Tesla Model 3, LA Auto Show (Image Credit: Tom Moloughney/InsideEVs)

Tesla Model 3, LA Auto Show (Image Credit: Tom Moloughney/InsideEVs)

Leave it to Motor Trend to be the first to release a much-anticipated Tesla Model 3, 2018 Nissan LEAF, Chevrolet Bolt comparison piece.

Of course, Motor Trend is likely the only outfit to have yet had access to these three cars all in one place at one time. This is because Tesla and Nissan supplied MT with the cars for the recent Car of the Year competition. Not to mention the fact that the 2017 Chevrolet Bolt was MT's COTY winner last year.

Chevrolet Bolt EV

Chevrolet Bolt EV

First of all, MT makes a point of letting us know that they've been reviewing EVs since the days of the GM EV1. To add to their already reputable team of experts, they've done some recruiting for help with this matchup. MT shares:

"To help with evaluating our exclusive gathering, we brought in some veteran co-conspirators of all things electric.

Patrick Hong has a 23-career testing cars (including that same GM EV1) and carries degrees in both mechanical and aerospace engineering. A

lec Brooks is a seminal figure in the history of the modern electric car, having led the development of the GM Impact, predecessor of the EV1, and run the development of the of the tzero electric sports car, which was the inspiration for Tesla’s Roadster."

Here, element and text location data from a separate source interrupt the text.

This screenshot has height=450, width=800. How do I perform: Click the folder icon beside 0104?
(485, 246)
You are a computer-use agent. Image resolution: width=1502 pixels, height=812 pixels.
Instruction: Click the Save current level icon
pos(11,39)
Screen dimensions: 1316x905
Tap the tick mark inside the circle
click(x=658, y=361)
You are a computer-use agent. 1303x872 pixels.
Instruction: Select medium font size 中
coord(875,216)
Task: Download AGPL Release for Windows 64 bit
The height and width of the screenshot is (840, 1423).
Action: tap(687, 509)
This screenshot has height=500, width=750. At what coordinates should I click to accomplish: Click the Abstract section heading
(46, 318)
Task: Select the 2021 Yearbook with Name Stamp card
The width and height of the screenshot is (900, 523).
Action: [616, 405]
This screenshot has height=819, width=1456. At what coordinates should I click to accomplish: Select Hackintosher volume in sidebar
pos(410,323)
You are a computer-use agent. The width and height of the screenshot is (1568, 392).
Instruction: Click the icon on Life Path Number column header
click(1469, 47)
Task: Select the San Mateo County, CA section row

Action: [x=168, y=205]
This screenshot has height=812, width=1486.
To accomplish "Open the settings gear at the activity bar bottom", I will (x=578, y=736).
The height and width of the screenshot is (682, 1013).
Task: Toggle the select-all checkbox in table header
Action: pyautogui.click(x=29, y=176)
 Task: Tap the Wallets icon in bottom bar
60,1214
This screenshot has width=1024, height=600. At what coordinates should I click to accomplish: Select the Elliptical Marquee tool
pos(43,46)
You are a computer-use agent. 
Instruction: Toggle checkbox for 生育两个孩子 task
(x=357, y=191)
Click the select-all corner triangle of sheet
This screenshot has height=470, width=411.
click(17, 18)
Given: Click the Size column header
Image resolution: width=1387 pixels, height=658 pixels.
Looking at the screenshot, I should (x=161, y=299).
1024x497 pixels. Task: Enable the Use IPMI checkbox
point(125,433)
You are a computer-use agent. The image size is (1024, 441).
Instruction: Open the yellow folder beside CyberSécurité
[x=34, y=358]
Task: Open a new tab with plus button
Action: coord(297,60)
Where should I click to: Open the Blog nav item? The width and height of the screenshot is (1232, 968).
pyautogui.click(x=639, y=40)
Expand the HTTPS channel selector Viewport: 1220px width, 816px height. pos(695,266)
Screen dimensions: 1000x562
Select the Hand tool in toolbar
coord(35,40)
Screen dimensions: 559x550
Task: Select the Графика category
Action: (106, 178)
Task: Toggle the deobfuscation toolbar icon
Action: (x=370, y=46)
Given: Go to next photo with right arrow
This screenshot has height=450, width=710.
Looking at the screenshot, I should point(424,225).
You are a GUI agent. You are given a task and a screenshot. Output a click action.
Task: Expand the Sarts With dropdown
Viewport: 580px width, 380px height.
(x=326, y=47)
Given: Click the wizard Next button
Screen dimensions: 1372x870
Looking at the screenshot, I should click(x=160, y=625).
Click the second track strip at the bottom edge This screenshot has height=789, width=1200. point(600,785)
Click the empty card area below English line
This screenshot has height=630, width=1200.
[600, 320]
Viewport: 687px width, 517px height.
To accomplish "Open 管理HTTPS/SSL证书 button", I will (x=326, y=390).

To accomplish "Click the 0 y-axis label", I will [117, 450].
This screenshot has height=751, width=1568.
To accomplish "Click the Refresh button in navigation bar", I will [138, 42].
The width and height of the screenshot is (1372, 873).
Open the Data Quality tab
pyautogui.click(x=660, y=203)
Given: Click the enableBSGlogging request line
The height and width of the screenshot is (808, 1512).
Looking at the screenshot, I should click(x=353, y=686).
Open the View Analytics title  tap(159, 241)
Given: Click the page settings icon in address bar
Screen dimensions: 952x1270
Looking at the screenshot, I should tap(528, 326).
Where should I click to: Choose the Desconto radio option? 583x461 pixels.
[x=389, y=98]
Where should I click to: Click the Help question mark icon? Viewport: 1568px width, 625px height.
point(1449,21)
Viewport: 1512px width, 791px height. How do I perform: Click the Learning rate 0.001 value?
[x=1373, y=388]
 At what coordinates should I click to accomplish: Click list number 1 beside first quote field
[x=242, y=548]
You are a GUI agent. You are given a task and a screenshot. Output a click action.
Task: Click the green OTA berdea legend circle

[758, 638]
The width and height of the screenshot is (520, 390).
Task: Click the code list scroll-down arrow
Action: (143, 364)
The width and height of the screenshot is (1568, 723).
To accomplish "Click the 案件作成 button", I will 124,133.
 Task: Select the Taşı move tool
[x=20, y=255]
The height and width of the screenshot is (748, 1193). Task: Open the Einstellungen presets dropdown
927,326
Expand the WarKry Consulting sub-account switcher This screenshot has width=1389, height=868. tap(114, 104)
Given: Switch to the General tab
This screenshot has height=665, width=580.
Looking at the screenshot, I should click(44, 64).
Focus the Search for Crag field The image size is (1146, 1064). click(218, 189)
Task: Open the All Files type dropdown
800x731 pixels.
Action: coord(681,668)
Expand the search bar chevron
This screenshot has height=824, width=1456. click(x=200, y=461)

MT admits that comparing the Model 3 to the Bolt and LEAF isn't really fair. You have to really determine if features and luxury are worth the added cost. Hong says:

“Comparing this Model 3 to the Bolt and Leaf isn’t fair—like comparing a BMW 3 Series with a Camry or Accord.”

Let's take a brief look at notable takeaways from MT's comparison testing, along with editor and expert picks.

Notable takeaways:

2018 Nissan LEAF

2018 Nissan LEAF

Let's get the most obvious out of the way first. The Chevrolet Bolt and Nissan LEAF are no contest for the Tesla Model 3's acceleration and driving dynamics. However, due to its sportier suspension, the Model 3 doesn't offer the quiet, coddling ride quality that the LEAF provides. The Bolt falls somewhere in between.

The test drivers said that the Model 3 rear seats were the hardest to access, offered the least amount of space, and felt "sunken in." The Bolt received the most cred for its rear-seat space and accessibility. Added to this, it offers superb headroom, which isn't found in the Model 3 because of the sweeping roofline. Speaking of roofs, there were complaints that the Tesla's panoramic roof lets in too much heat and sunlight (we've heard that one before).

Regenerative braking is quite different among the models, and MT does a nice job of spelling it all out for us. In summary, the Bolt and LEAF do a nice job with one-pedal driving. With the Model 3, you'll find it more necessary to use the brakes more often.

In terms of efficiency (mpg-e), the Model 3 is ahead of the others, but we knew that already.

Finally, there's some information about Autopilot vs. ProPilot assist. The LEAF's ProPilot tech, while simple, does what it's supposed to, and does it confidently. The Model 3's Autopilot faulters and is still in the update stage. Its performance proved inconsistent, and it's obviously not ready just yet. However, the system, in terms of hardware, is much more involved than Nissan's tech and has the potential to be more advanced.

And the winner is ...

Brooks and Hong both preferred the Bolt with all things considered (likely assuming the fact that Model 3 pricing is just too out of reach for the average car buyer). Brooks believes that once the longer range LEAF (~60 kWh battery pack/225 miles) comes along, it will give the Bolt more competition. Though he did call the LEAF's display about 10 years behind.

Hong called the LEAF's interior outdated, but well-finished. He admitted that the LEAF is a fantastic deal if you don't drive a lot of miles, but range was the primary issue for him as well.

In the end, MT's Kim Reynolds concludes that the Tesla Model 3 wins this battle. He explains:

"In broad-brush, the Bolt and Leaf are great cars but leaned-back EVs ... The Model 3 leans into the future with a reckless glee you cannot avoid noticing. Its infotainment and autonomous systems are still a work in progress, but new software features are being beamed in seemingly every night ... You may need to talk yourself into a Bolt or a Leaf; you need to talk yourself out of paying the premium for this Model 3."